* Records:
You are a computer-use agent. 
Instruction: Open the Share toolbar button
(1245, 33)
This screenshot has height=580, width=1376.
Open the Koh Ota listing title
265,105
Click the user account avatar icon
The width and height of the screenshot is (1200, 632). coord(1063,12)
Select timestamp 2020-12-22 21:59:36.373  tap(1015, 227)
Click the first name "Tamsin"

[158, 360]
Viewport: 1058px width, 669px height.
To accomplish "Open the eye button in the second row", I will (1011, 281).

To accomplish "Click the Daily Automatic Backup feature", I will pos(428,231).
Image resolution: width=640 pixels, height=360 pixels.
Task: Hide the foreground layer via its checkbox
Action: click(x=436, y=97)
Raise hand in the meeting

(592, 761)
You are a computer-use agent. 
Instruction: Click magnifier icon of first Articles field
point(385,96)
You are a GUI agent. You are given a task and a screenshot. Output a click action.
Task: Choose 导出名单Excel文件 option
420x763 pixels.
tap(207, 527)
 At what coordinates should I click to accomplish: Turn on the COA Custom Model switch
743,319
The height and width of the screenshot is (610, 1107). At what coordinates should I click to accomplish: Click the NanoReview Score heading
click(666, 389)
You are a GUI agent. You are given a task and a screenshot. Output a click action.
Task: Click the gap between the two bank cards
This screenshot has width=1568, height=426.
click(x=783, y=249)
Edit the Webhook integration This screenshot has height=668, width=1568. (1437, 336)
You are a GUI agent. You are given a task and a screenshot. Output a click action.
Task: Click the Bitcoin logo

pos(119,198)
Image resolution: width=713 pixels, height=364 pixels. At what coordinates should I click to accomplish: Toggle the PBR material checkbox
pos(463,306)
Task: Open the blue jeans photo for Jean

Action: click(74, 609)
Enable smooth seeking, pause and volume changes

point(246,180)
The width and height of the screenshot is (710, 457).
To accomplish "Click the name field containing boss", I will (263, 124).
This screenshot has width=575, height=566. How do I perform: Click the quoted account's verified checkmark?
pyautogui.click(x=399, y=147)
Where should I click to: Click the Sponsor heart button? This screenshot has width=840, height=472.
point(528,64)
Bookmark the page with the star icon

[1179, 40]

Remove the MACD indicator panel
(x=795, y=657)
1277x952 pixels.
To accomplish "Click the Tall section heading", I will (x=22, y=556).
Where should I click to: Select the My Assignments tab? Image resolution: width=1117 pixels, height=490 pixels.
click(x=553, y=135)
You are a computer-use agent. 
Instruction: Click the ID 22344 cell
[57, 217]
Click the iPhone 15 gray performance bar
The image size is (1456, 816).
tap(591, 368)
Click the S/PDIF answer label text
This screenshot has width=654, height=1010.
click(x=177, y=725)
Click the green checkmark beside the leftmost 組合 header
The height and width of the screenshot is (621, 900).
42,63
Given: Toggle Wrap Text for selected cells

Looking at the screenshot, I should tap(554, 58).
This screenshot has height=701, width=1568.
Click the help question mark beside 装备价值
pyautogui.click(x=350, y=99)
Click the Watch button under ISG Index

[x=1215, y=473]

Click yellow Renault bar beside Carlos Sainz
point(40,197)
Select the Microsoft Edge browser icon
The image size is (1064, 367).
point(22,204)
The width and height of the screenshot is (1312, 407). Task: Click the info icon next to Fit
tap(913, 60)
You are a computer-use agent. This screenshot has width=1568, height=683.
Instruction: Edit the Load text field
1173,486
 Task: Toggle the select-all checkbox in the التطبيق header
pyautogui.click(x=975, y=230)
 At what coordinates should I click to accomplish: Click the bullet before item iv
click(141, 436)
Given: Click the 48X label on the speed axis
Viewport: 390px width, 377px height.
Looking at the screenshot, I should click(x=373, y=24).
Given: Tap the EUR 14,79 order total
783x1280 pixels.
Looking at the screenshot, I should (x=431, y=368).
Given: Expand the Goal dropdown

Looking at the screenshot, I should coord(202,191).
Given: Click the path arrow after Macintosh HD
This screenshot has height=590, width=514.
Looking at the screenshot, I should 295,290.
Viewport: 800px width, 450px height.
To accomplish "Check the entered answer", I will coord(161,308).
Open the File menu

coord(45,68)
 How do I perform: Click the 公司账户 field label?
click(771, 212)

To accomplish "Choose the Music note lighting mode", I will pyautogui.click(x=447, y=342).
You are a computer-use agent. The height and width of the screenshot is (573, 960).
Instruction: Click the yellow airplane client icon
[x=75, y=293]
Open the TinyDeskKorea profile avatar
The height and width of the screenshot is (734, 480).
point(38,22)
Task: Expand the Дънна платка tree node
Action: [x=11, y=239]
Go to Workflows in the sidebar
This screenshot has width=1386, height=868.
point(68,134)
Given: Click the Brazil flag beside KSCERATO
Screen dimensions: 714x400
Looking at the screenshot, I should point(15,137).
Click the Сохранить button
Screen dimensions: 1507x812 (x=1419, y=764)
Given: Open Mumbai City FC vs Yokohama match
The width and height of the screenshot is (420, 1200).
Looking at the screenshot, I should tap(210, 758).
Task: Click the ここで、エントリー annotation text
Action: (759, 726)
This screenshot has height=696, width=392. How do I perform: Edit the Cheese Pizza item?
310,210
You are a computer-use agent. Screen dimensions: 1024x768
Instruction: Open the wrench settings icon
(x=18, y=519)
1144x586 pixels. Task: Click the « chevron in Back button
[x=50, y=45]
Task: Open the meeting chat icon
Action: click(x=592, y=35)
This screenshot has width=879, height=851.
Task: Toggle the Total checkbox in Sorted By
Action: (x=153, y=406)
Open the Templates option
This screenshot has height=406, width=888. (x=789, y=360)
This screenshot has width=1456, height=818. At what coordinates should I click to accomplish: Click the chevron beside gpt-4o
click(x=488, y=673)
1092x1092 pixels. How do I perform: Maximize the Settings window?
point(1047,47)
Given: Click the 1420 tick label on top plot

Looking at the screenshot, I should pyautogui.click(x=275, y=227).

* Assignment:
Taking the entries above, please repeat each one exactly.

* Exercise solution:
You are a computer-use agent. 
Instruction: Open the Share toolbar button
(1245, 33)
This screenshot has height=580, width=1376.
Open the Koh Ota listing title
265,105
Click the user account avatar icon
The width and height of the screenshot is (1200, 632). coord(1063,12)
Select timestamp 2020-12-22 21:59:36.373  tap(1015, 227)
Click the first name "Tamsin"

[158, 360]
Viewport: 1058px width, 669px height.
To accomplish "Open the eye button in the second row", I will (1011, 281).

To accomplish "Click the Daily Automatic Backup feature", I will pos(428,231).
Image resolution: width=640 pixels, height=360 pixels.
Task: Hide the foreground layer via its checkbox
Action: click(x=436, y=97)
Raise hand in the meeting

(592, 761)
You are a computer-use agent. 
Instruction: Click magnifier icon of first Articles field
point(385,96)
You are a GUI agent. You are given a task and a screenshot. Output a click action.
Task: Choose 导出名单Excel文件 option
420x763 pixels.
tap(207, 527)
 At what coordinates should I click to accomplish: Turn on the COA Custom Model switch
743,319
The height and width of the screenshot is (610, 1107). At what coordinates should I click to accomplish: Click the NanoReview Score heading
click(666, 389)
You are a GUI agent. You are given a task and a screenshot. Output a click action.
Task: Click the gap between the two bank cards
This screenshot has width=1568, height=426.
click(x=783, y=249)
Edit the Webhook integration This screenshot has height=668, width=1568. (1437, 336)
You are a GUI agent. You are given a task and a screenshot. Output a click action.
Task: Click the Bitcoin logo

pos(119,198)
Image resolution: width=713 pixels, height=364 pixels. At what coordinates should I click to accomplish: Toggle the PBR material checkbox
pos(463,306)
Task: Open the blue jeans photo for Jean

Action: click(74, 609)
Enable smooth seeking, pause and volume changes

point(246,180)
The width and height of the screenshot is (710, 457).
To accomplish "Click the name field containing boss", I will (263, 124).
This screenshot has width=575, height=566. How do I perform: Click the quoted account's verified checkmark?
pyautogui.click(x=399, y=147)
Where should I click to: Click the Sponsor heart button? This screenshot has width=840, height=472.
point(528,64)
Bookmark the page with the star icon

[1179, 40]

Remove the MACD indicator panel
(x=795, y=657)
1277x952 pixels.
To accomplish "Click the Tall section heading", I will (x=22, y=556).
Where should I click to: Select the My Assignments tab? Image resolution: width=1117 pixels, height=490 pixels.
click(x=553, y=135)
You are a computer-use agent. 
Instruction: Click the ID 22344 cell
[57, 217]
Click the iPhone 15 gray performance bar
The image size is (1456, 816).
tap(591, 368)
Click the S/PDIF answer label text
This screenshot has width=654, height=1010.
click(x=177, y=725)
Click the green checkmark beside the leftmost 組合 header
The height and width of the screenshot is (621, 900).
42,63
Given: Toggle Wrap Text for selected cells

Looking at the screenshot, I should tap(554, 58).
This screenshot has height=701, width=1568.
Click the help question mark beside 装备价值
pyautogui.click(x=350, y=99)
Click the Watch button under ISG Index

[x=1215, y=473]

Click yellow Renault bar beside Carlos Sainz
point(40,197)
Select the Microsoft Edge browser icon
The image size is (1064, 367).
point(22,204)
The width and height of the screenshot is (1312, 407). Task: Click the info icon next to Fit
tap(913, 60)
You are a computer-use agent. This screenshot has width=1568, height=683.
Instruction: Edit the Load text field
1173,486
 Task: Toggle the select-all checkbox in the التطبيق header
pyautogui.click(x=975, y=230)
 At what coordinates should I click to accomplish: Click the bullet before item iv
click(141, 436)
Given: Click the 48X label on the speed axis
Viewport: 390px width, 377px height.
Looking at the screenshot, I should click(x=373, y=24).
Given: Tap the EUR 14,79 order total
783x1280 pixels.
Looking at the screenshot, I should (x=431, y=368).
Given: Expand the Goal dropdown

Looking at the screenshot, I should coord(202,191).
Given: Click the path arrow after Macintosh HD
This screenshot has height=590, width=514.
Looking at the screenshot, I should 295,290.
Viewport: 800px width, 450px height.
To accomplish "Check the entered answer", I will coord(161,308).
Open the File menu

coord(45,68)
 How do I perform: Click the 公司账户 field label?
click(771, 212)

To accomplish "Choose the Music note lighting mode", I will pyautogui.click(x=447, y=342).
You are a computer-use agent. The height and width of the screenshot is (573, 960).
Instruction: Click the yellow airplane client icon
[x=75, y=293]
Open the TinyDeskKorea profile avatar
The height and width of the screenshot is (734, 480).
point(38,22)
Task: Expand the Дънна платка tree node
Action: [x=11, y=239]
Go to Workflows in the sidebar
This screenshot has width=1386, height=868.
point(68,134)
Given: Click the Brazil flag beside KSCERATO
Screen dimensions: 714x400
Looking at the screenshot, I should point(15,137).
Click the Сохранить button
Screen dimensions: 1507x812 (x=1419, y=764)
Given: Open Mumbai City FC vs Yokohama match
The width and height of the screenshot is (420, 1200).
Looking at the screenshot, I should tap(210, 758).
Task: Click the ここで、エントリー annotation text
Action: (759, 726)
This screenshot has height=696, width=392. How do I perform: Edit the Cheese Pizza item?
310,210
You are a computer-use agent. Screen dimensions: 1024x768
Instruction: Open the wrench settings icon
(x=18, y=519)
1144x586 pixels. Task: Click the « chevron in Back button
[x=50, y=45]
Task: Open the meeting chat icon
Action: click(x=592, y=35)
This screenshot has width=879, height=851.
Task: Toggle the Total checkbox in Sorted By
Action: (x=153, y=406)
Open the Templates option
This screenshot has height=406, width=888. (x=789, y=360)
This screenshot has width=1456, height=818. At what coordinates should I click to accomplish: Click the chevron beside gpt-4o
click(x=488, y=673)
1092x1092 pixels. How do I perform: Maximize the Settings window?
point(1047,47)
Given: Click the 1420 tick label on top plot

Looking at the screenshot, I should pyautogui.click(x=275, y=227).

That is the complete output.